Google hit the news last night for all the wrong reasons. Firstly when their printer inadvertently issued their Q3 results hours too early (when NASDAQ was still in session!). Secondly by issuing results that were well below expectations.
But if you look behind the announcements you can see a more interesting trend.
Indeed, all the current analysis seems to show that the move to mobile is happening even faster than expected, certainly faster than many top companies predicted. Google reported that annualized revenues from mobile are now $8B compared with $2.5B a year back. That’s a pretty stunning change and could be considered good news if mobile was core to Google’s business. It hasn’t been.
Others see the change. Gartner’s key theme for their upcoming Symposion ITxpo conference is the “Nexus of Forces”, the coming together of the key themes that define the current technological age. One of those key forces is mobile. Their prediction of “5B mobile devices and $52B in app revenues by 2015” seems to already be coming true.
What spooked the market was Google’s 15% year-over-year and 3% quarter-over-quarter decline in advertising ‘cost per click’. It shows that Google is suffering the same malady as Facebook, whose shares were dragged down nearly 5% on the Google news.
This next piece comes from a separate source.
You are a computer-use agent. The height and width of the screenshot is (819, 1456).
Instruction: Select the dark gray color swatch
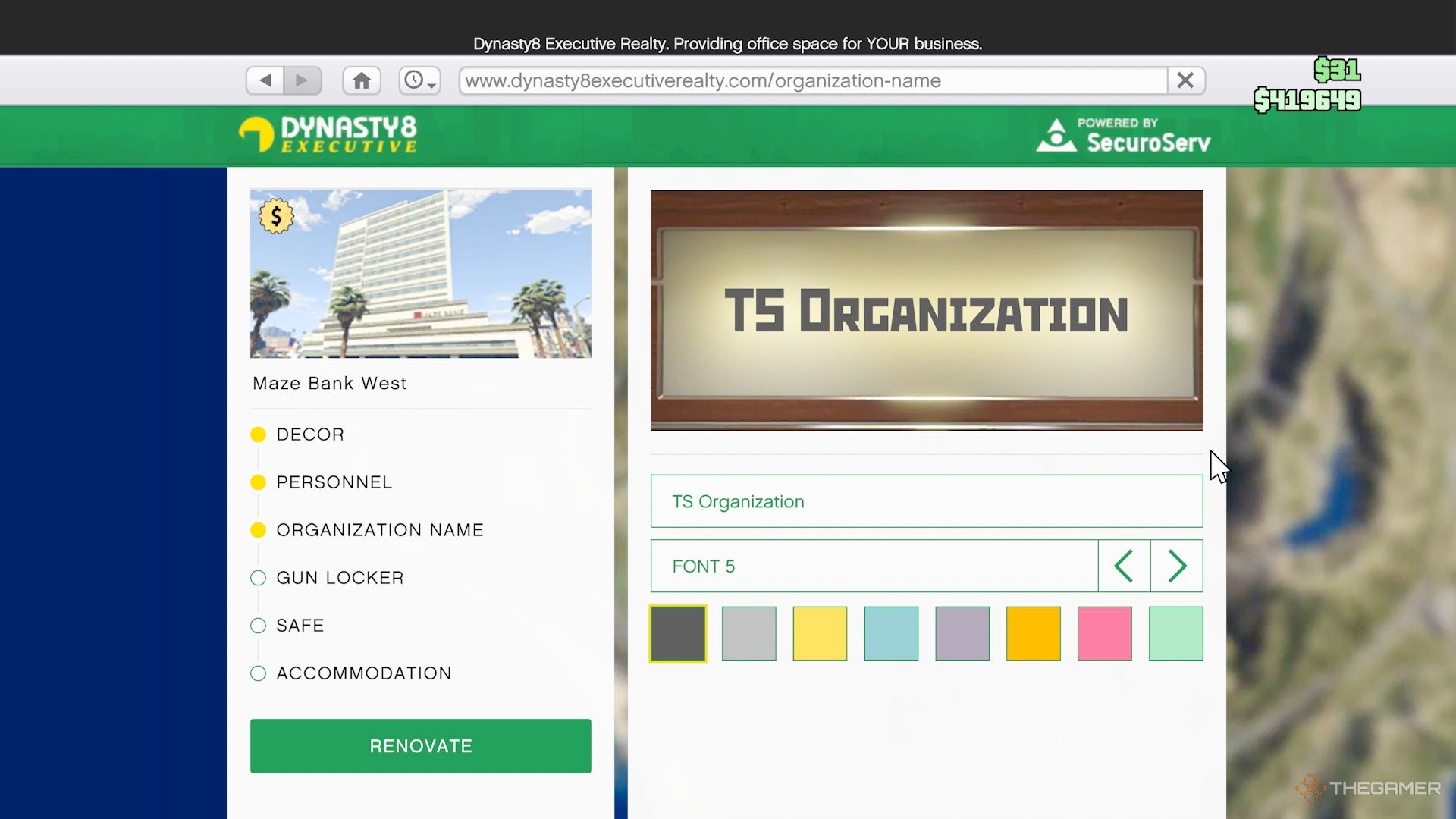(678, 633)
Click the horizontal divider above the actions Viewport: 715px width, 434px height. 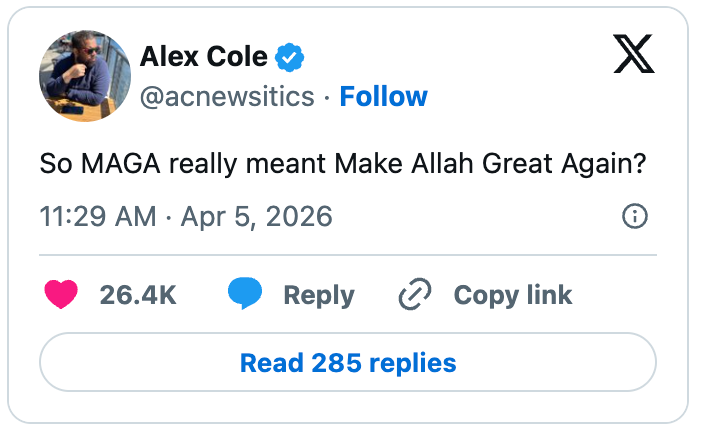pyautogui.click(x=348, y=255)
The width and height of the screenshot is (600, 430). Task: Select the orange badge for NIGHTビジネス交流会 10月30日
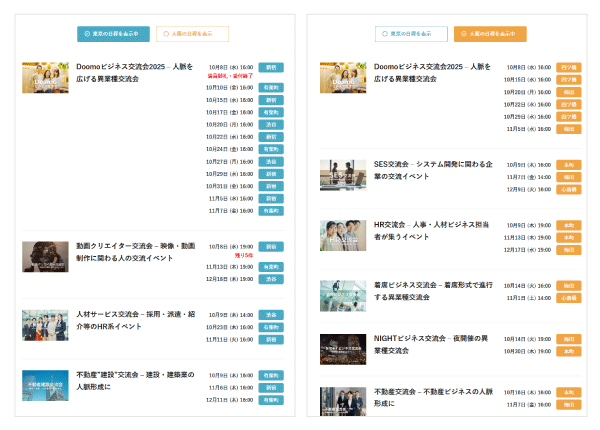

This isn’t surprising as they are both experiencing lower revenues as users move to mobile.
Neither company has demonstrated to the marketplace that they have a solid plan to accelerate alongside surging mobile usage. Fewer eyes on monitor-sized browsers is an enormous challenge to overcome when they’ve both ‘grown up’ with the browser as the primary interface to the Internet.
So mobile is clearly becoming critically important, but the companies most effective at extracting revenue even a short time ago are struggling to make it work as things change.